* TÂCHES À RÉALISER *
**A)** Relevez tous les nombres distincts qui apparaissent dans le texte sur le conflit colombien, en ne citant chacun qu'une seule fois.
**B)** Poursuivez le texte sur le conflit colombien à la suite de sa dernière phrase.

* EXTRAIT DU DOCUMENT *
++++++++++

Un conflit qui durait depuis 52 ans, qui a provoqué la mort de 220 000 personnes et bouleversé la vie de plus de huit millions de personnes en Colombie, a pris fin en juillet 2017. La FAO aide la Colombie à mettre en œuvre la paix négociée en fournissant une assistance dans les domaines des droits fonciers et du développement rural. ©Patrick Zachmann / Magnum Photos for FAO
«L'anniversaire de la mort de mon frère est le 26 juillet. Il a été tué il y a 27 ans,» dit Robinson Salas. Robinson fait partie des millions de personnes qui ont été déplacées de leurs foyers et de leurs terres par le conflit armé entre le Gouvernement colombien et le groupe rebelle des FARC (Forces armées révolutionnaires de Colombie). Ce conflit de 52 ans a provoqué la mort de 220 000 Colombiens et bouleversé la vie de plus de huit millions de personnes.

++++++++++

* DONNÉES DE L'EXERCICE *
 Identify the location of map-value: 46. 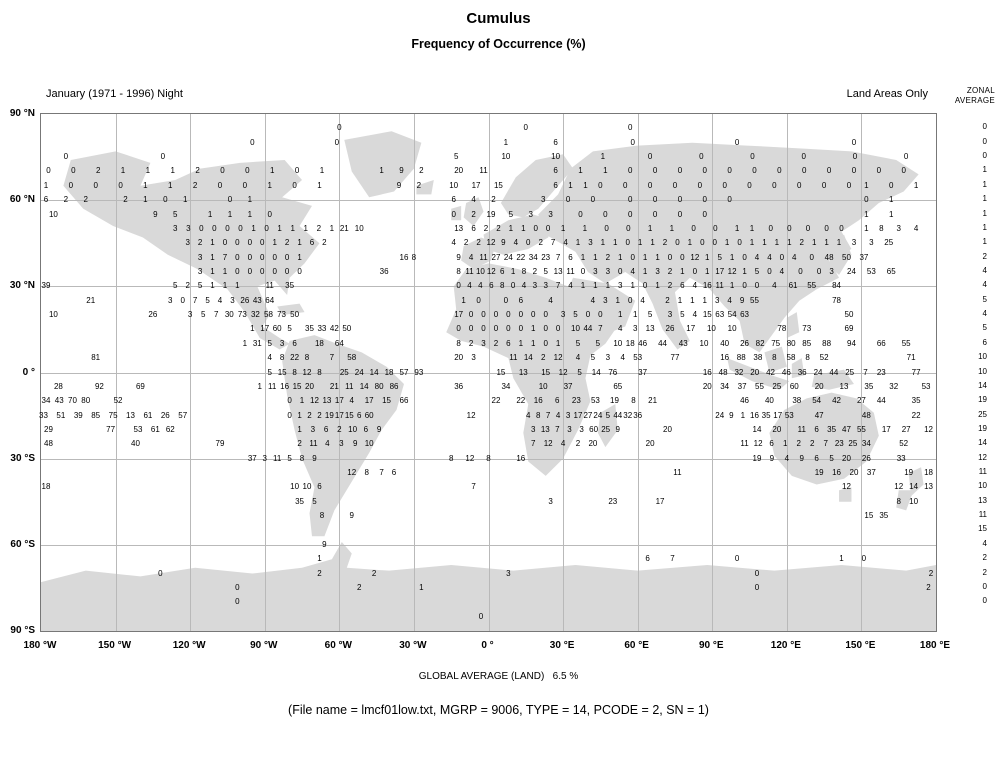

++++++++++

* RÉPONSES FOURNIES *
**A)**
- 52
- 220 000
- huit millions
- 2017
- 26
- 27

**B)**
«La situation empirait jour après jour du fait des violences toujours plus fréquentes qui nous ont contraints à abandonner nos terres. J’ai décidé de partir car j’étais marié et j’avais deux enfants. J’étais en permanence terrorisé du fait de la présence de ces personnes (les FARC).»
Robinson et sa famille ont essayé de rester sur leurs terres, mais à un certain moment, quand la situation est devenue trop dangereuse, ils ont été obligés d’abandonner leurs terres. Ils ont déménagé dans la ville de Corozal qui se trouve à une dizaine de kilomètres de chez eux.
«Mon père a continué de faire des allers-retours pour aller travailler sur ses terres jusqu'à ce qu'il décède d'une crise cardiaque en 2003. Il allait travailler pendant la journée, mais rentrait le soir car c’était dangereux. Puis un de mes frères a décidé de s’occuper de nos terres jusqu’à ce qu’il soit tué (par des hommes armés) en 2006. Un autre de mes frères a été tué en 2007. Après ces tristes épisodes, nous avons abandonné définitivement nos terres,» explique Robinson. Robinson a perdu une grande partie de sa famille, ses moyens de subsistance et ses terres ancestrales à cause du conflit.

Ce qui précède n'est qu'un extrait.